In June 2018, Russia petitioned the UK court to freeze £470 million of Mints' assets, including a mansion in Perthshire, Scotland, known as the Tower of Lethendy. The court agreed only to an injunction prohibiting Mints and his three sons from disposing of assets, including the mansion. The Tower of Lethendy is only one of 140 of Mints' properties that the banks were attempting to confiscate. Ownership documents indicate that the mansion is owned by MFT Braveheart Ltd, a company registered in the Cayman Islands.

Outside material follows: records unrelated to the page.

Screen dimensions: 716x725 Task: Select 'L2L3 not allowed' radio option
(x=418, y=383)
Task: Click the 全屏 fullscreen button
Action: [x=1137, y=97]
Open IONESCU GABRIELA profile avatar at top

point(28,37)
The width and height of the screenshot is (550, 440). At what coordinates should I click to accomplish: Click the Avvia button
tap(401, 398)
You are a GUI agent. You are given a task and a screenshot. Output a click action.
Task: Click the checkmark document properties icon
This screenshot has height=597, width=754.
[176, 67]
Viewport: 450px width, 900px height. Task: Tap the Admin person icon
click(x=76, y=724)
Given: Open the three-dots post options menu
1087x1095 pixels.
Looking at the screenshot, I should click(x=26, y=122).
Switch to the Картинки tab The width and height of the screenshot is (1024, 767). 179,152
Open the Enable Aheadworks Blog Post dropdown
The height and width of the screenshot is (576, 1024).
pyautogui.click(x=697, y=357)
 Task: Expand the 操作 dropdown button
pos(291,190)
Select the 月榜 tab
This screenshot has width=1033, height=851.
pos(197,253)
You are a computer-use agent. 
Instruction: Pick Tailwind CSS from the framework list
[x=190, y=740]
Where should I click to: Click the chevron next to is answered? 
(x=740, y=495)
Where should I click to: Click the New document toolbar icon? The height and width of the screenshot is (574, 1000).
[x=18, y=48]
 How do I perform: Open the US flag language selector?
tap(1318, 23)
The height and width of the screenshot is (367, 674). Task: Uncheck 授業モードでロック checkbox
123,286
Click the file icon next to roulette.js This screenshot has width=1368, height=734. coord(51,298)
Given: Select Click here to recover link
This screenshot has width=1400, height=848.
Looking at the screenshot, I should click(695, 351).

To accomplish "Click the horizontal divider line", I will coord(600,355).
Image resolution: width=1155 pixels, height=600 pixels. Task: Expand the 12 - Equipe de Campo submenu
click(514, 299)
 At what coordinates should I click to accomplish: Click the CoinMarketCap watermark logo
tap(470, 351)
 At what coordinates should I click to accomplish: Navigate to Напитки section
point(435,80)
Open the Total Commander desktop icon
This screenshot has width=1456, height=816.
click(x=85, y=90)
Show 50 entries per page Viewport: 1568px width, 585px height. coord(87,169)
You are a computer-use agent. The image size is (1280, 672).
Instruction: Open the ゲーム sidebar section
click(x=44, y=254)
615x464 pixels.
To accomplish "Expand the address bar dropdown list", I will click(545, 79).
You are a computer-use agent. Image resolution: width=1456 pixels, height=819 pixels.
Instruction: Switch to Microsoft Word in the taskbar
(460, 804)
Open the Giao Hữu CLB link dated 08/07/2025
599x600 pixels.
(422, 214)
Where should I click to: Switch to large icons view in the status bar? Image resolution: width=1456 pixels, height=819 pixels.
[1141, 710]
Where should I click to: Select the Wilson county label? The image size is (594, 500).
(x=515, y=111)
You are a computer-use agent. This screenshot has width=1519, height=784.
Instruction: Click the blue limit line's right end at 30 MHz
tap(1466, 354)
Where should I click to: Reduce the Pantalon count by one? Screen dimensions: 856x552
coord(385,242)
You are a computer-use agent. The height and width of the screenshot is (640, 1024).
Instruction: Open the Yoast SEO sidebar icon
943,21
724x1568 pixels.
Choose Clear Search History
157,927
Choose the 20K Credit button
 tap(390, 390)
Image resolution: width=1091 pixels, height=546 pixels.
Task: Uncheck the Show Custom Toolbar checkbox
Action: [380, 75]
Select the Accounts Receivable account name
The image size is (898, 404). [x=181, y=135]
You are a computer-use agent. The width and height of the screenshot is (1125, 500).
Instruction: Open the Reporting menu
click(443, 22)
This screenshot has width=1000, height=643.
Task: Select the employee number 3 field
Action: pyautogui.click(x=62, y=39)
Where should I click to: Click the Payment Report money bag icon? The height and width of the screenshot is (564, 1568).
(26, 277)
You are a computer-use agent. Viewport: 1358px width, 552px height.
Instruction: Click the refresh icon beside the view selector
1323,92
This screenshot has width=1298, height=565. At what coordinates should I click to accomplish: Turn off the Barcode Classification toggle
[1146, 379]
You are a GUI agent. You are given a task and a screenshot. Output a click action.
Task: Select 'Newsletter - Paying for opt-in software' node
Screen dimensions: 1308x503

According to the FT report, "Mr Mints and his sons deny committing fraud and are contesting the allegations in arbitration proceedings scheduled to be heard next April in London".

== Sanctions ==
On 24 February 2022, the U.S. Department of the Treasury’s Office of Foreign Assets Control (OFAC) sanctioned Otkritie FC Bank under E.O. 14024 for being owned or controlled by, or for having acted or purported to act for or on behalf of, directly or indirectly, the GoR, and for operating or having operated in the financial services sector of the Russian Federation economy. Subsidiary companies were also sanctioned. The UK first imposed an asset freeze sanction on 28 March 2022, increased in March 2023 to include trust services and in December 2023 increased them again to include a prohibition on correspondent banking relationships.

== Management Board ==
Mikhail Alekseyev has been the Board's Chairman since 1 January 2023.

== Currency exchange ==
In 2014, the bank offered a service called Client Bank, an online currency conversion service. Corporate customers can use Client Bank to exchange currency online.

On 21 October 2013, NOMOS-BANK has been admitted to trading on the Moscow Exchange.